The New Domestic is a response to how we live and work through life changing situations and global crisis. Concerned with the ‘aesthetics of daily life ’[2] it examines the impact of recent world and life events on our everyday routines and rituals. These new experiences and challenging circumstances are reflected in the images produced of the meaningful practices we commit to, are motivated by, enjoy or fulfil each day. The tasks we complete, structure, plan and order with energy and intention, whether domestic duties, obsessive and repetitive actions, drawing, making or mundane chores, are explored here. How we frame and balance our days, mentally preparing and motivating ourselves through routine, helps us achieve our goals and connect to a sense of purpose.
The New Domestic is the first in a series of online exhibitions organised by Roderick & Jones. This collection of limited edition digital prints and original drawings features artists, Keith Bayliss, Bella Kerr, Mez Kerr Jones and Anna Lewis.
[1] Johnstone, Stephen (ed;) The Everyday (London; MIT) 2008 https://mitpress.mit.edu/contributors/stephen-johnstone
[2] Yuriko, Saito ‘Aesthetics of the Everyday’, The Stanford Encyclopedia of Philosophy; Winter 2019 Edition), Edward N. Zalta (ed.), URL = <https://plato.stanford.edu/archives/win2019/entries/aesthetics-of-everyday/>.
Artists
BELLA KERR

At Table (2020 Edition)
As a fine artist, drawing is a constant in my practice. Drawing is a way of thinking – visually and out loud. It is a process of travelling into the unknown – making new tracks, sometimes with the maps of previous drawings as a guide, sometimes into a place as yet unvisited.
At Table, was recently selected by the National Gallery Young Producers for inclusion in their Degazine (2020), a publication of works submitted in response to Degas’ painting ‘Helen Rouart in her father’s study’. This is a drawing about being a parent and being a child – because for much of life many of us are both, even years into adulthood. As with the Degas painting, the table is another character in the drawing and a surface that both divides and connects the figures. Whether playing or arguing, both figures are a little like animals, with the suggestion of a tail on each as, when we are playful or in disagreement we are freed of our polite human disguise.
I don’t know if the child is my younger self or my daughter’s, and whether the adult is my father or me.
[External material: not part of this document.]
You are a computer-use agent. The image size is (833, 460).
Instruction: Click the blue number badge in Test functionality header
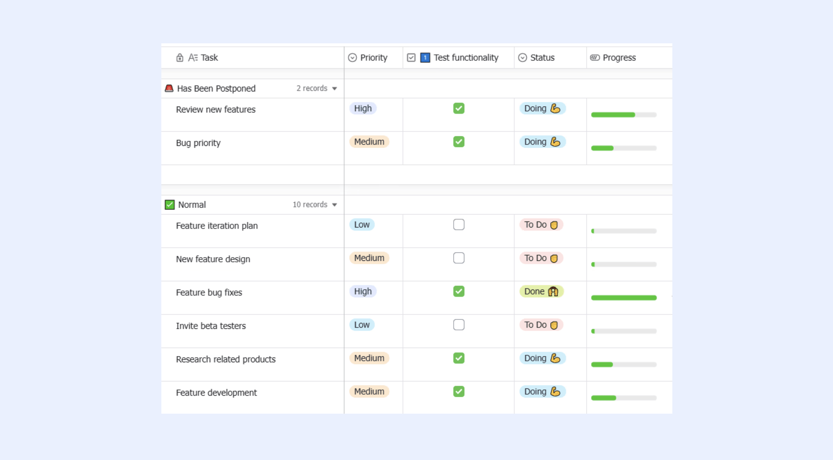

I am not an ‘emerging’ artist, but perhaps a ‘re-emerging’ one and now, as I step into another phase of life, a parent, but no longer someone’s child, I feel a little like my younger self, filled with a sense of freedom and possibility.
KEITH BAYLISS




MEZ KERR JONES

Blue Town: Retail (2020)
The Indigo Alliance is an assembly of towns, cities and islands, whose mutual identity centres around the colour Blue. Born out a shared ambition to transcend their national perspectives, and converse openly with other blue-minded places without the aid of centralised governments, through an international alliance of colour. Blue Town, situated on the Isle of Sheppey in Kent, was the founding place of the Alliance. As a maritime port it historically welcomed sea-travellers, and exists as a place of flux and the exchange of ideas and culture. Blue Town’s High Street became the meeting place for radical discussion and the formation of the UK’s first workers co-operative society. The Indigo Alliance members work together through international correspondence, lead by the belief in a future based on unity and co-operation, whilst celebrating the individuality and identity of places. Their aim was to join something larger than the island; to forge alternative partnerships overseas and realise their commonalities, not based on geographical proximity but their shared Blueness.